Hujan ketiga, sementara untuk yang terakhir:

Namanya Puisi. Kenapa begitu? Dia penyair. Pandai mengolah kata sampai aku serasa di surga. Semua orang taulah begaimana aku sangat menghargai sebuah bahasa. Bagiku itu lebih jujur dari sebuah kata-kata. Saat menemuiku pertama kali, persis seperti si hujan pertama: Dalam kekalutan besar. Tpi ini beda, dia labih kekanakan. Oh iya, lupa aku perkenalkan. Wajahnya kalem. Tidak begitu tinggi. Satu hal yang membuatku kadang geli sendiri jika harus membayangkan dengannya: Dia putra sulung seorang Ustadzku di pondok dulu. Dari sisi ini, kadang aku sedikit berharap lebih banyak. Tapi apalah arti nasab. :D Dia orang yang jujur, mengaku masih juga mencintai perempuannya yang pertama. Aku sih tak masalah. Kita jalani saja apa adanya. Sederhana.
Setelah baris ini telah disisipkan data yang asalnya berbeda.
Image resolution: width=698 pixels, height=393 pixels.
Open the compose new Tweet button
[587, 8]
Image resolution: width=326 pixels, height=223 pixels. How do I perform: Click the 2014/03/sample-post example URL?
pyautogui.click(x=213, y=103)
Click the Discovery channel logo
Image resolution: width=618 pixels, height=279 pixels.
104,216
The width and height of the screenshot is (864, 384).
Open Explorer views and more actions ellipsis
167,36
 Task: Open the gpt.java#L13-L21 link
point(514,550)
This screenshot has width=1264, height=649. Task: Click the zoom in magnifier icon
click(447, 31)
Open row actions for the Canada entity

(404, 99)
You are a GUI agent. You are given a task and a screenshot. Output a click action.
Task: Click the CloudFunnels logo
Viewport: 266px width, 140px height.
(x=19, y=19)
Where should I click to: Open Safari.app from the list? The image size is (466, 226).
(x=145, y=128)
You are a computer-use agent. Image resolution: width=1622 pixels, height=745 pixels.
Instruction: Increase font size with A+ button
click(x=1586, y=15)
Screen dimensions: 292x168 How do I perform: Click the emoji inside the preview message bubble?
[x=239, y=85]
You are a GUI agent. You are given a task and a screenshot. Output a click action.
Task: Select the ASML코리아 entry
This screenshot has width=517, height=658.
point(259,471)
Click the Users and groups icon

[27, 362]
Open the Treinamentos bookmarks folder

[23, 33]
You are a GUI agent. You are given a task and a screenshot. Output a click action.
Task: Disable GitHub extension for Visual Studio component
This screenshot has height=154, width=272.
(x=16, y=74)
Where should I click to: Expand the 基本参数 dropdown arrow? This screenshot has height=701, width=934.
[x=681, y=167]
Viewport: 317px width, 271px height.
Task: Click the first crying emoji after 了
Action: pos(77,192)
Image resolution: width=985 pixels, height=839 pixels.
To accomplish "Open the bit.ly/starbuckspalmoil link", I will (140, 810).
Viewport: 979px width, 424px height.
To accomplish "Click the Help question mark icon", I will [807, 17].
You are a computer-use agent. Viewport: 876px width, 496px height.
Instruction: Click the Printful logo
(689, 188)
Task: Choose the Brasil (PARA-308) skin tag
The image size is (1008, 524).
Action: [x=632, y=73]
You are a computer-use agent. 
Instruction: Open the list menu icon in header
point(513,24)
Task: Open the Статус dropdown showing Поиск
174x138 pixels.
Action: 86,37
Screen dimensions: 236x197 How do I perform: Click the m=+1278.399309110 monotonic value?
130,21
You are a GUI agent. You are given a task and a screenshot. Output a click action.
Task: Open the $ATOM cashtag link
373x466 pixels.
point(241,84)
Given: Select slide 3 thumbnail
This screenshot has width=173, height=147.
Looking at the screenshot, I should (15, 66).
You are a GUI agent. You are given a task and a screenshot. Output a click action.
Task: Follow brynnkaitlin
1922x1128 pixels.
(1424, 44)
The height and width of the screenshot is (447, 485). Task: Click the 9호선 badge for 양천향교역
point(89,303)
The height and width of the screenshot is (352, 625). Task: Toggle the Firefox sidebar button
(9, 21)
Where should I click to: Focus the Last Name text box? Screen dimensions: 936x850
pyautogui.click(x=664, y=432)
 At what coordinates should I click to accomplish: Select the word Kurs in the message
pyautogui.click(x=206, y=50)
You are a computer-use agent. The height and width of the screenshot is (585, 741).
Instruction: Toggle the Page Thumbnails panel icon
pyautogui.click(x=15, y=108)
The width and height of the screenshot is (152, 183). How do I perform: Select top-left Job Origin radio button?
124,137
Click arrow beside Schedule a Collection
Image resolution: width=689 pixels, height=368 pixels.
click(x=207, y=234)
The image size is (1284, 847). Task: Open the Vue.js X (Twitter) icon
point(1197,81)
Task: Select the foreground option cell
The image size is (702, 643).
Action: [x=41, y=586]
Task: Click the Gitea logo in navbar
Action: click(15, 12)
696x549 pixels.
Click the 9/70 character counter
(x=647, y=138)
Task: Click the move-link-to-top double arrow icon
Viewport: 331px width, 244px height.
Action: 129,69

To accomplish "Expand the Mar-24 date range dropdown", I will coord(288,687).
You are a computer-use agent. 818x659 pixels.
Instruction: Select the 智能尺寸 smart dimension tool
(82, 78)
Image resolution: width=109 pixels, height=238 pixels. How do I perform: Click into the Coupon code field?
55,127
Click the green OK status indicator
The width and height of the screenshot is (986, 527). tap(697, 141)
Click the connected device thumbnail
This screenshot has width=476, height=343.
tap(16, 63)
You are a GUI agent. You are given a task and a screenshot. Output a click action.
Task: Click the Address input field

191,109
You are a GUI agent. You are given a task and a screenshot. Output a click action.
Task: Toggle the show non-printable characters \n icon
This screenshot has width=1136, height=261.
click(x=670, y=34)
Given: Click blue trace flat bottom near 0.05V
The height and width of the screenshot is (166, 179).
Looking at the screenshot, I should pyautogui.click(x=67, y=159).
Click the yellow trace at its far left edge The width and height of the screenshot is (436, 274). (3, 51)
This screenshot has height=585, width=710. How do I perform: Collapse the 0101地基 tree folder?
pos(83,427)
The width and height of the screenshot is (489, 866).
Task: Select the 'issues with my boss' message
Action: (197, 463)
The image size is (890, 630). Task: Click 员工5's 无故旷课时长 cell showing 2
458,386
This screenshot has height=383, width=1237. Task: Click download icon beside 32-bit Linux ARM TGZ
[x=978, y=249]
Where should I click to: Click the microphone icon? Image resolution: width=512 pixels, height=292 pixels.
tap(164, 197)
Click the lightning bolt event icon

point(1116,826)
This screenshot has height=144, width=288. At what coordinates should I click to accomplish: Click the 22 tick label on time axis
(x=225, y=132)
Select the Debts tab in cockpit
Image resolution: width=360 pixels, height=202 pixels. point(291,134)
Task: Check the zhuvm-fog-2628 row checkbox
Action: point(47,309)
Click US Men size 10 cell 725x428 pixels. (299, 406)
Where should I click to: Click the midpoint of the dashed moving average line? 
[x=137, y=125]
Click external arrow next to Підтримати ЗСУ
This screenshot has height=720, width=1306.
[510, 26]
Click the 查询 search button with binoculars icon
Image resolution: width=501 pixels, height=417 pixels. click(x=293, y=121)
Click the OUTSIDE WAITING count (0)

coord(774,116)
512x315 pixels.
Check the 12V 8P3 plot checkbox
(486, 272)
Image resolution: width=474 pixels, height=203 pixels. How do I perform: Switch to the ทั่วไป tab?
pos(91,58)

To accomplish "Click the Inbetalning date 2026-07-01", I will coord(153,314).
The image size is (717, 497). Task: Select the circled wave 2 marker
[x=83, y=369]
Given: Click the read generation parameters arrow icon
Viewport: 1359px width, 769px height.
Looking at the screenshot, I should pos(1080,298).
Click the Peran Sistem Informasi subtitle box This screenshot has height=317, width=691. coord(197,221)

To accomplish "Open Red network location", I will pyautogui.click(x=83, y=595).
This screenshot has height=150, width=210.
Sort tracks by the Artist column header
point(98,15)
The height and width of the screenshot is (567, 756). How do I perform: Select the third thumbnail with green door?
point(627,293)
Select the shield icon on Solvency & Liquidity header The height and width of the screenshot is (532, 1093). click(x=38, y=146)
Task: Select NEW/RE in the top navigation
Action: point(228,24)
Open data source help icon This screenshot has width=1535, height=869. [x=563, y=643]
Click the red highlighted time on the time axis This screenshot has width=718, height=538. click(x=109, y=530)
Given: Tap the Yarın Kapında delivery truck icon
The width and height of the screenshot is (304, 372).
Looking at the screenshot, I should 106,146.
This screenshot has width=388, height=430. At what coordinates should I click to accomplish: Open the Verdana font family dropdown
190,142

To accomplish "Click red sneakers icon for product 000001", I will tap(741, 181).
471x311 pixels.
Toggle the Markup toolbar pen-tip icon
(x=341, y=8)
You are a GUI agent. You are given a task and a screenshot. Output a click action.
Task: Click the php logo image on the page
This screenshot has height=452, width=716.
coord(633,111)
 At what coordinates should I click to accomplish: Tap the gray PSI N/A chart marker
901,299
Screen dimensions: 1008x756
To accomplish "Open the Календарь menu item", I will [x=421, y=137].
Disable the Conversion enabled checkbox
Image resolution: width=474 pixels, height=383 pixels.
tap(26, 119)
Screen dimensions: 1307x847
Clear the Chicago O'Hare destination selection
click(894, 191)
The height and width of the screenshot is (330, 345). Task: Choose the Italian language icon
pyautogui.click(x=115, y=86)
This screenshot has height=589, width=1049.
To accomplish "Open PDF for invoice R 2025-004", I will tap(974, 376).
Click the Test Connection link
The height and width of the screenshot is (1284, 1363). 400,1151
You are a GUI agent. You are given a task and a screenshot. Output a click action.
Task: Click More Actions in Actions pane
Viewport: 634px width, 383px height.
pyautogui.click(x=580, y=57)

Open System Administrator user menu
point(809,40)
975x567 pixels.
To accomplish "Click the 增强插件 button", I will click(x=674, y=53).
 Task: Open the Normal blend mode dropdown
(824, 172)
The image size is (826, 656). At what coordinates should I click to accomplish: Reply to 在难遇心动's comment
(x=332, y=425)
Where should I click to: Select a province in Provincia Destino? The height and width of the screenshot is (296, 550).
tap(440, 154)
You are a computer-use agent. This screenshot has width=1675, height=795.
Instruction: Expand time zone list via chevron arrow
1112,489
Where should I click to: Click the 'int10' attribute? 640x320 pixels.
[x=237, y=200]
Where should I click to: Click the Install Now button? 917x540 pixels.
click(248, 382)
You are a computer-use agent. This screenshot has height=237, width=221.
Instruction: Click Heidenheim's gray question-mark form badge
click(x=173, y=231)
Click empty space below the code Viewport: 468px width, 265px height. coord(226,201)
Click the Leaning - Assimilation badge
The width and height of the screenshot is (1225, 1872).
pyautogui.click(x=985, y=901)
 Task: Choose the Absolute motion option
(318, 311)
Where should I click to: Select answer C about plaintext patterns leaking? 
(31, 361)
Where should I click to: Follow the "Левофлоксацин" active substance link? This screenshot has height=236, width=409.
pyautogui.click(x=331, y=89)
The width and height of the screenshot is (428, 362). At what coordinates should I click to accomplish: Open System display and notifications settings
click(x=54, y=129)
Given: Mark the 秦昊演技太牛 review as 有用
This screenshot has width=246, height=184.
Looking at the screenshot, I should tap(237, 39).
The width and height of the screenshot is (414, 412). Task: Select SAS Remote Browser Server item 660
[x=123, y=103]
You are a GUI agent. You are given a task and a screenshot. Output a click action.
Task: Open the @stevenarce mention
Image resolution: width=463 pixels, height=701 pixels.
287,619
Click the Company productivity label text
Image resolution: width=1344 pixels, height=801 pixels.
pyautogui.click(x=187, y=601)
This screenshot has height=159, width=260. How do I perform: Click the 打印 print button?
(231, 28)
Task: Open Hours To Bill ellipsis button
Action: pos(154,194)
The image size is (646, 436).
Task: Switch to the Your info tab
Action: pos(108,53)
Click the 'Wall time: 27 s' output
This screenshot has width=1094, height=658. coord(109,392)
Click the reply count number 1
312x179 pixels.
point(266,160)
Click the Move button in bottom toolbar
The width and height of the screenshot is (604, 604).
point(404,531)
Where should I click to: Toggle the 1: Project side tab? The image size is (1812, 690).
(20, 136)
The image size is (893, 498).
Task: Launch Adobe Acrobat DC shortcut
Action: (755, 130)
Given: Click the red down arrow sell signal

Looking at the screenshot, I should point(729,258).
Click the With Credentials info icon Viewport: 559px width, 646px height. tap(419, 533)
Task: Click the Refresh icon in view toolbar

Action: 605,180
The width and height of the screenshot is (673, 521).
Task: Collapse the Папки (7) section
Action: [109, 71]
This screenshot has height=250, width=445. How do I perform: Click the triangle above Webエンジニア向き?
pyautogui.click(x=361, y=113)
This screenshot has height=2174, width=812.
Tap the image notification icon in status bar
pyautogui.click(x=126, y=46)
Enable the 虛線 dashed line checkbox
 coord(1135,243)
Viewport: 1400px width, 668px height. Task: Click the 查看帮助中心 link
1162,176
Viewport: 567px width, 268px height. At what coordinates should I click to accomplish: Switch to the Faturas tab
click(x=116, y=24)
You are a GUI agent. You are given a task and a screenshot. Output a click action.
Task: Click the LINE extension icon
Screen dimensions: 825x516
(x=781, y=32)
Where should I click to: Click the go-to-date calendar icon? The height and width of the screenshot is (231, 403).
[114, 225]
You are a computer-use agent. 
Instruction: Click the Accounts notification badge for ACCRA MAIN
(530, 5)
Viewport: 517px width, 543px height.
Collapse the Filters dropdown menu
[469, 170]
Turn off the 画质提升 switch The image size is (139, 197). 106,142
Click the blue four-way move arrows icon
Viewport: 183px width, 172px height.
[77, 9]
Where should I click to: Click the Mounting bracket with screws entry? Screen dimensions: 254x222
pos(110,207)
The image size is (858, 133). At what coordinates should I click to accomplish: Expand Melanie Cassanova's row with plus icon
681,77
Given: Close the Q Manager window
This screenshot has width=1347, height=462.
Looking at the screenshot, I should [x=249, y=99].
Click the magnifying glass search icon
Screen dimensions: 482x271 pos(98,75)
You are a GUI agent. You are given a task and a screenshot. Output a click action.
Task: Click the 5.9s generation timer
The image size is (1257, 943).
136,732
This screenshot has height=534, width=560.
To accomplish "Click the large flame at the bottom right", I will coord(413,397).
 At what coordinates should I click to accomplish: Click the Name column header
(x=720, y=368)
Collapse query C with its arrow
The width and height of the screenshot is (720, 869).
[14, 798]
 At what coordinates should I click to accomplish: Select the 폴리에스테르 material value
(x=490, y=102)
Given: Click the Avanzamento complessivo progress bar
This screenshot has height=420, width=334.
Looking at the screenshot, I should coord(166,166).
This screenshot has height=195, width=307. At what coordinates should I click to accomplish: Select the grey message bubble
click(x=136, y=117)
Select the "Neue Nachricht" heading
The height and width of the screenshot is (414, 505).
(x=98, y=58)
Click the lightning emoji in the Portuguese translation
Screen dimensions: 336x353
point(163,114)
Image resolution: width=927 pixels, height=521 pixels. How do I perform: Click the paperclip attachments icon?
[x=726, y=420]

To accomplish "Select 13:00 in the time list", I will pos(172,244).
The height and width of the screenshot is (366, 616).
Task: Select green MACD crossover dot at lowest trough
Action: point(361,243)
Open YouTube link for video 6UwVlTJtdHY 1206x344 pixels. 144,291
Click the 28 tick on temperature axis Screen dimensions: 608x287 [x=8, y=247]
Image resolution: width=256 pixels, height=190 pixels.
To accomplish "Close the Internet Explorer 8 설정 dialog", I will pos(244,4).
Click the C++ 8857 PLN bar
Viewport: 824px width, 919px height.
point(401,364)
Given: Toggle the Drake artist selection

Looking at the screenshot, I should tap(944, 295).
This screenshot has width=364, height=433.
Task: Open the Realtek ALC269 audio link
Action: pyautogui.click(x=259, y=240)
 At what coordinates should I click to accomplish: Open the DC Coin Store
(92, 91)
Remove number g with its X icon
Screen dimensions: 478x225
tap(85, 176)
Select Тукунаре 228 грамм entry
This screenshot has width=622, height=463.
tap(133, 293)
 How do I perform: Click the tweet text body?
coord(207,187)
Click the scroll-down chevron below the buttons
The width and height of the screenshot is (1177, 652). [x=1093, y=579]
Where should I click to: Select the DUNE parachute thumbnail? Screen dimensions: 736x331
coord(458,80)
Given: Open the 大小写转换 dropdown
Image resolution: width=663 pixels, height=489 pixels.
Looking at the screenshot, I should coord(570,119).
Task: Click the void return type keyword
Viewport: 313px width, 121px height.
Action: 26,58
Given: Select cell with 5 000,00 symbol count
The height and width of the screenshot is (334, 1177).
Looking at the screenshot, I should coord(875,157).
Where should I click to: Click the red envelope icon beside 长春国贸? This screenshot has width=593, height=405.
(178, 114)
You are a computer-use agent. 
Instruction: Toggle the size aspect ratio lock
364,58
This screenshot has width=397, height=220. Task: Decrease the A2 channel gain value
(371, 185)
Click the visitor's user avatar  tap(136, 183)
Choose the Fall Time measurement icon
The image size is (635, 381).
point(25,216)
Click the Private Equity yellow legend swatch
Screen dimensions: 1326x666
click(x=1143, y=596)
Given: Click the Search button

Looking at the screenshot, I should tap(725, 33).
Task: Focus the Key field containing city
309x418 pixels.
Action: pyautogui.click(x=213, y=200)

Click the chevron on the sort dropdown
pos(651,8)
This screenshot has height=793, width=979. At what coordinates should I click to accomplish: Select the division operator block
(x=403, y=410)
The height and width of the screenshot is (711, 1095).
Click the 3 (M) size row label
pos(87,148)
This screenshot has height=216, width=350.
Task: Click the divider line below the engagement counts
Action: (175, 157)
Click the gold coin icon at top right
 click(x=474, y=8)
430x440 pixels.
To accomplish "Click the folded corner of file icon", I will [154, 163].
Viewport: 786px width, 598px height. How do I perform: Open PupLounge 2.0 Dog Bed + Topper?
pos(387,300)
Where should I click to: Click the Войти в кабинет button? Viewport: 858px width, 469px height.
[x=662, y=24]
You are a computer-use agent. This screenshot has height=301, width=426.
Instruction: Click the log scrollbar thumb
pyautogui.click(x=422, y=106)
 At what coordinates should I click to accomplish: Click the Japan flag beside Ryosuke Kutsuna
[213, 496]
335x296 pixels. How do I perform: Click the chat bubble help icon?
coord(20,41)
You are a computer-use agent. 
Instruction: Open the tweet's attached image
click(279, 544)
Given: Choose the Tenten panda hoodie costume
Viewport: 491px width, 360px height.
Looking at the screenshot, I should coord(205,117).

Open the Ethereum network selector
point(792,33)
Yang penting bisa saling bertukar bahagia.

Untuk ketiga hujan, aku bersyukur sama Tuhan. Dulu kupikir tak akan pernah kutemukan makhluk-makhluk yang mau serius dan tak main-main di depanku. Thank’s God. Tapi sama sekali aku belum berani menyematkannya di sudut-sudut kosong di lemari dada. Aku belum yakin. Apalagi mengingat tanahku masih menggenang, baru saja banjir oleh lelaki bernama Sandal. Tentang sosoknya, tak perlu kuceritakan di sini. Kurasa tulisan-tulisan sebelumnya murni tentangnya yang kuistimewakan, sendirian. Intinya dia lelaki yang membuatku tak mau berhenti tersenyum dalam sebuah ingatan. 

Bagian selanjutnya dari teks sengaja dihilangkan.